Simenon è apparentemente facile, da tradurre. In realtà non lo è affatto. Una volta qualcuno gli disse 'Lo sa che lei usa soltanto duemila parole del vocabolario francese?' e lui rispose 'Così tante?'"
Arriva l'ora de Le sorelle Lacroix, un romanzo di Georges Simenon che vive in una nuova, scintillante traduzione curata da altre sorelle, Federica e Lorenza Di Lella, sotto l'amorevole e attenta supervisione di Ena Marchi, editor della narrativa francese per la casa editrice Adelphi.
I titoli del papà di Maigret e di una sterminata produzione di quelli che lui stesso chiamava "romans romans" ("Romanzi romanzi") sono un corpus dinamico, in evoluzione, che - a dispetto del fatto che il loro autore è scomparso ormai da più di trent'anni - non accenna a fermarsi e a star tranquillo: né dal punto di vista editoriale, con nuove edizioni che si susseguono ogni anno in rilegato e tascabile presso moltissimi editori internazionali, né dal punto di vista delle fortune che questi romanzi riscuotono presso una platea sconfinata di lettori di ogni età e nazionalità.
Simenon è un autore-mondo, e questo forse è l'asse cardinale lungo il quale si muove il lavoro che Ena Marchi svolge da tanti anni per valorizzare l'intima coerenza narrativa delle opere del maestro belga. La difficoltà, chiaramente, sta nel riuscire a restituire la ricchezza delle voci e delle suggestioni che informano libri come Le sorelle Lacroix partendo da una lingua che ha il raro pregio di essere sempre piana e accessibile non risultando mai, però, piatta o didascalica.
"Sul comodino c'era solo una tazza di latte, perché il dottore, a ogni buon conto, aveva messo Geneviève a dieta. La camera affacciava sul giardino e i rami spogli di un albero si stagliavano netti dietro la musssola chiara delle tende". Ecco riassunto in un breve paragrafo un intero saggio su quelle che Simenon chiamava "mots-matière", "parole-materia", le uniche parole - ci spiega Ena Marchi - alle quali lui fosse interessato.
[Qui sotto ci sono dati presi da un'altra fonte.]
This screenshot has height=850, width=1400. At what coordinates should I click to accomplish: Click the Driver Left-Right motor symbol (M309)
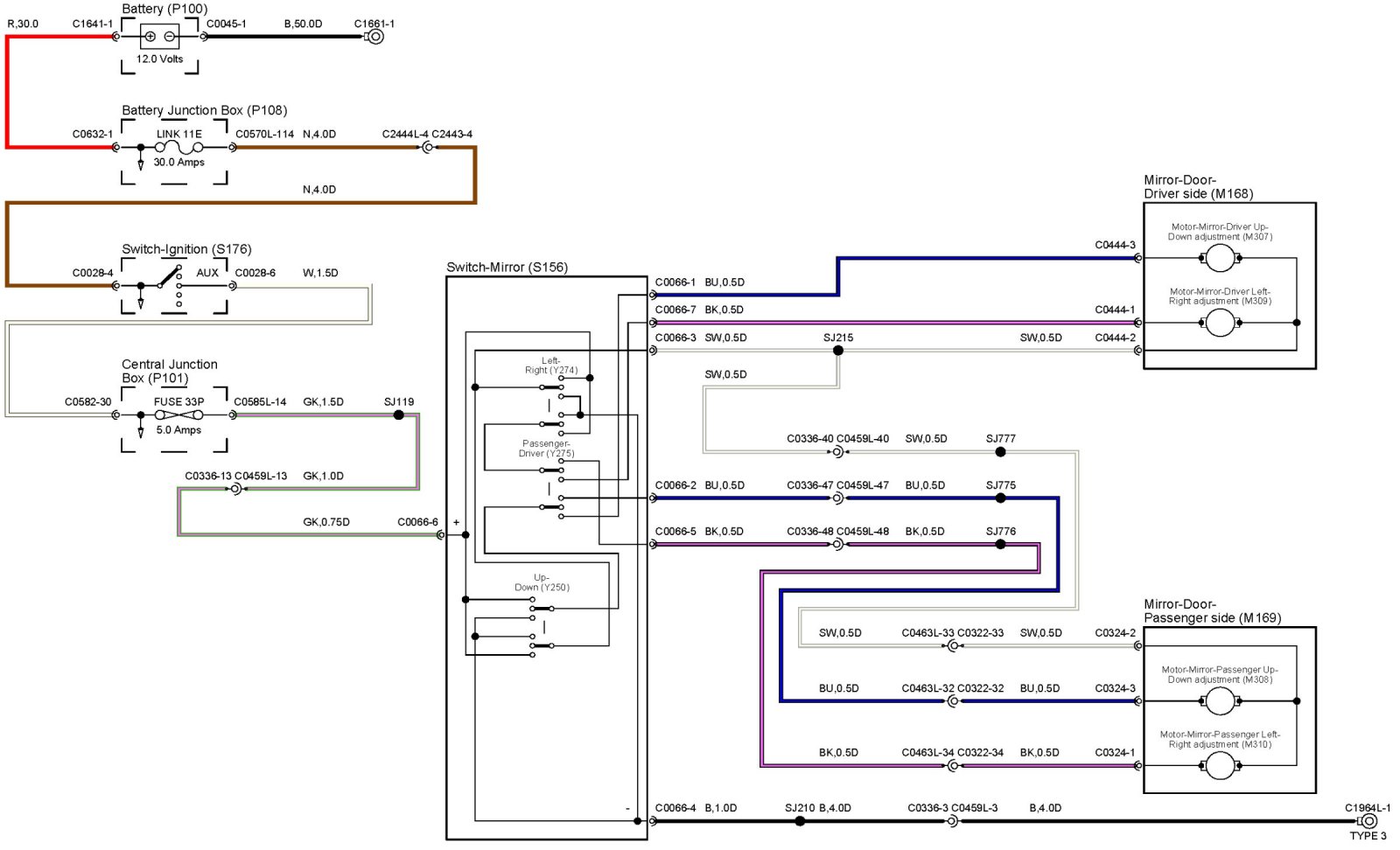(1220, 323)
Un lavoro di sottrazione, di semplificazione dei costrutti grammaticali; un lavoro di lima su dialoghi e personaggi fino a che ogni orpello o abbellimento inutile siano espunti dal testo, per farlo risplendere nella sua perfetta semplicità.
Ma attenzione, dietro tanta apparente semplicità si celano insidie che solamente agli occhi di traduttori esperti possono diventare altrettante sfide entusiasmanti, Di questo e di tanto altro abbiamo voluto parlare con Ena Marchi, per celebrare quella festa della lettura che ogni nuova traduzione di Simenon rappresenta. Guardate (o leggete) la nostra intervista: riemergerete da questo tuffo nel Mar di Maigret e il fiordo dei romans romans con la rete piena di tesori narrativi.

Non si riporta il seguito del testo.